Title: RE: Perspective: XML's ticking time bomb


> From: Chen, Weijing [mailto:wchen@tri.sbc.com]

> It is indeed more complex than what I described as I simplified the case a
> bit.  The moral of story is that the complexity and cost of re-engineering
> pre-standard solution to standard solution must be reasonable enough to
> justify the migration from both vendor and service provider aspects.  The
> most of software cost is development and testing.  Therefore, simple to
> implement and straightforward to test MUST have higher priority over other
> nice-to-have features such as processing efficiency, bandwidth efficiency,
> etc.  Hey, we have gigahertz processor, gigabits memory, and gigabit
> network
> everywhere (sort of).

I don't think that you can make blanket statements that "aspect X of the design" must be higher than "aspect Y of the design" of the design. I think you need to keep all the development goals in mind and design as best you can and recognize where and when the trade offs need to be made.

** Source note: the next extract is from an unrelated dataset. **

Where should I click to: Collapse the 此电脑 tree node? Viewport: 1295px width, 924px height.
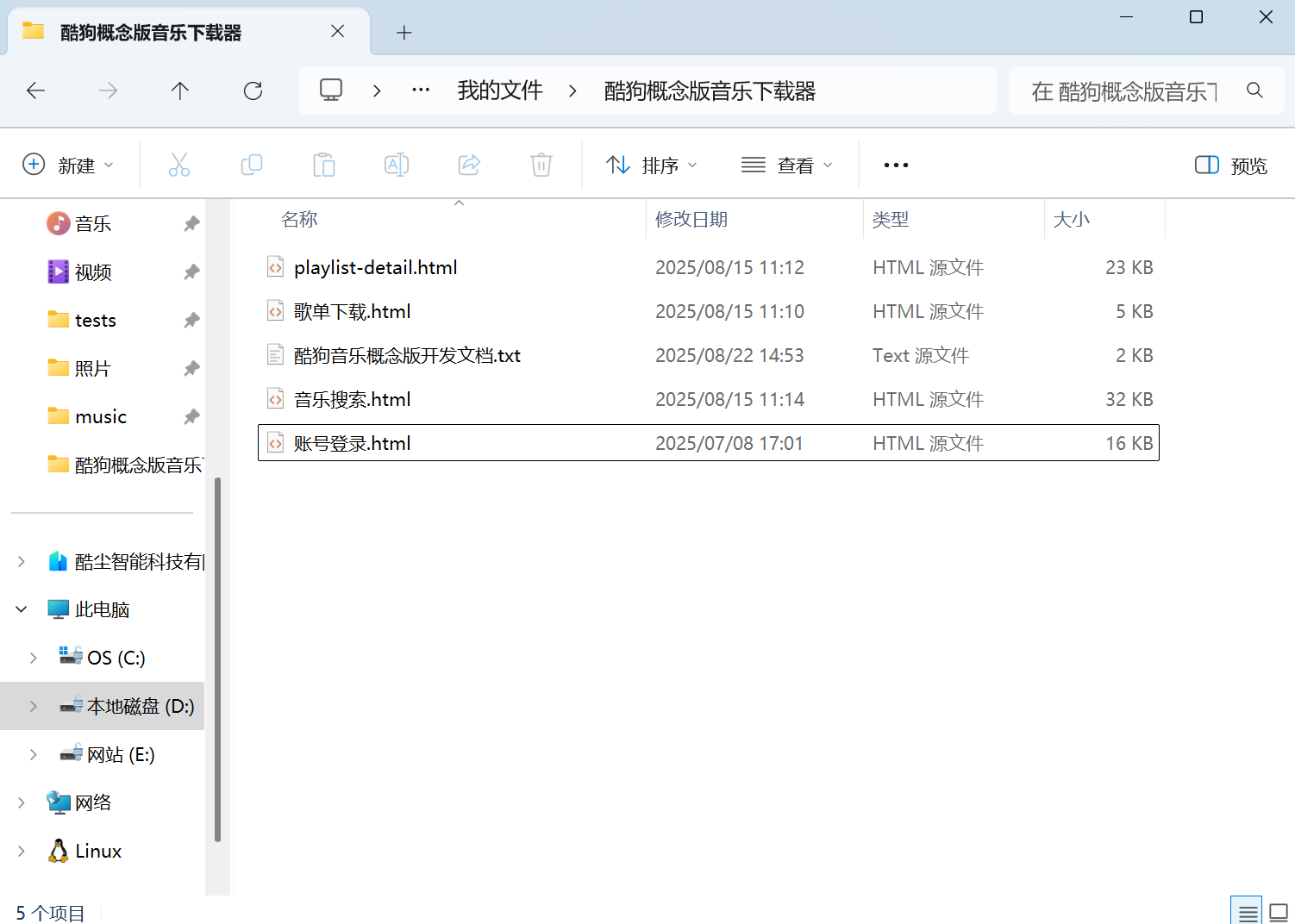pyautogui.click(x=22, y=609)
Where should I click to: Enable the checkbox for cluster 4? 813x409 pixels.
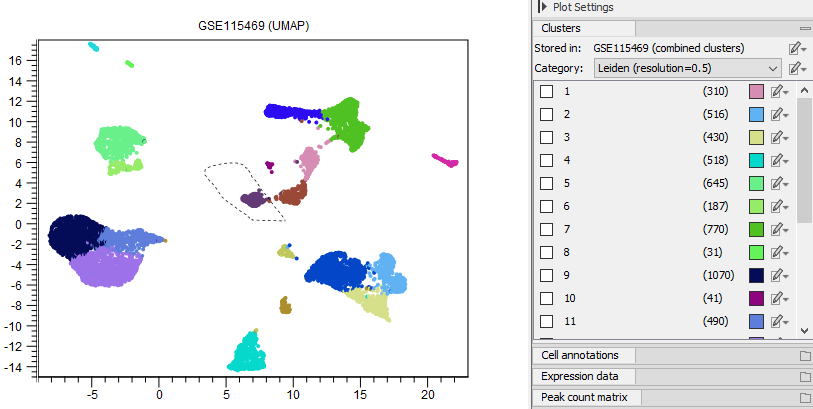pos(546,160)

Certainly for your problem set, simple to implement and test could be a higher priority. That may not be a priority for other implementations. Not everyone has a gigahertz processor, and even if they do most have the processor to deal with the bytes on the wire and not for network management functions. Hey I still want this to manage my toaster (just joking -- but that was a touted benefit of SNMP way back).

One of the biggest reasons that standards are hard is that one person's high priority item is someone else's "I don't care".